- [Набор заданий]
a: Где, согласно тексту об импрессионистах, располагался Клод Моне, чтобы добиться в первых работах точки зрения снизу вверх?
b: Пожалуйста, напишите продолжение текста об импрессионистах, начиная сразу после его последнего предложения.

- [Фрагмент текста]
----

Сюжеты импрессионистов-живописцев были сугубо современными. Они изображали повседневность, жизнь города, характерные состояния природы, даже индустриальные мотивы. У нас говорят об импрессионистах, что они «ловили» впечатления, на деле они работали по фотографии. Во всяком случае, серьезно конструировали сюжет. Например, Клод Моне для того, чтобы добиться точки зрения снизу вверх в первых своих работах сам размещался в ямах и снизу писал модели, которых ставил на траве, в тени возле деревьев, в полутени, чтобы понять, как меняется цвет. Иными словами, это были художники, опиравшиеся на научную эмпирику, а совсем не «люди настроения», которые размазывали краску на холсте, как хотели, чтобы передать какую-то мгновенность момента. Хотя их пытаются представить как людей, которые живут только лишь эмоциями, на самом деле, все было с точностью до наоборот. Их научный метод не был понят за пределами круга мастеров и даже теми, кто называет себя историками искусства. Изучать импрессионизм стали только в 1930-е годы, серьезных исследователей оказалось немного. Многим, писавшим об импрессионизме, казалось, что импрессионизм – это цветность, солнечность и подобная эмпирика. Поэтому под импрессионизмом часто подразумевается отсутствие внятного рисунка и т.д.

----

- [Исходные данные]
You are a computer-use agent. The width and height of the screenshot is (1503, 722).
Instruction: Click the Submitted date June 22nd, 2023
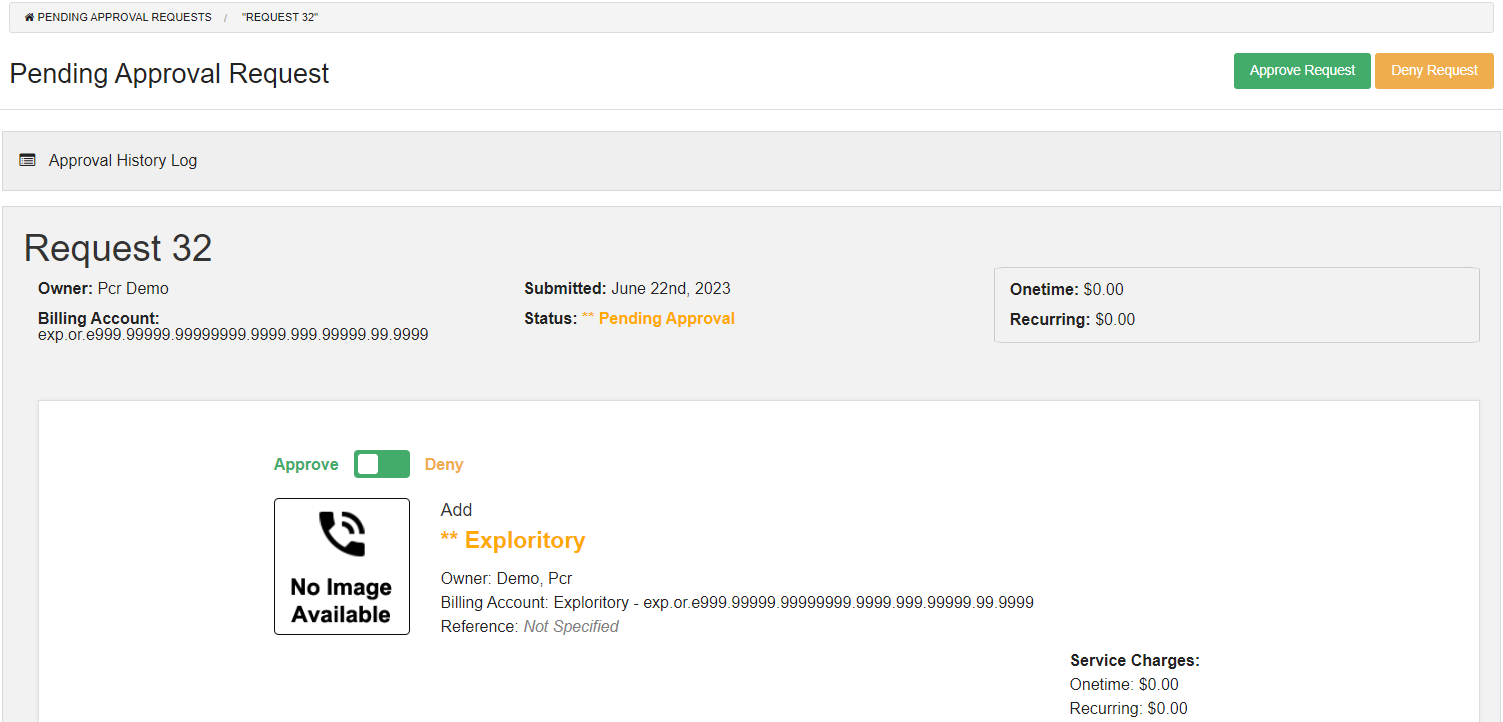[670, 289]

----

- [Ответы по заданиям]
a: В ямах, откуда он снизу писал моделей, поставленных на траве.

b:
Тем более редок скульптурный импрессионизм, некоторые даде сомневаются, правомерно ли называть живописным термином скульптуру. Перенос в скульптуру импрессионистской лепки – «открытой» нервной фактуры поверхности, смазанности форм – иначе – этюдности – придал скульптуре эффекта живости, непосредственности высказывания.

На примере «Портрета И.И. Левитана» можно понять, что «открытость» и «непосредственность» у Трубецкого носит не характер «приема» или чего-то вроде формального внешнего «оживляжа». В основе скульптуры Трубецкого лежит выражение конфликтного, противоречивого характера художника. Внутренняя драма личности Левитана передана тем, что в скульптуре именуется понятием «контрапост» – противопоставлением материальных масс модели. Правда, слово «контрапост» чаще относится к стоящей скульптуре, но здесь он применен к сидящей фигуре (вообще в скульптуре рубежа веков будет много инноваций). Торс Левитана откинут влево, правая нога контрастно «летит» направо, тогда как левая «висит», создавая s-образноe движение. Подобное разнесение масс в пространстве придает скульптуре драматизм. Мы следим не столько за сюжетом, сколько невольно за пятнами, массами, линиями, реагируя на них на подсознательном уровне.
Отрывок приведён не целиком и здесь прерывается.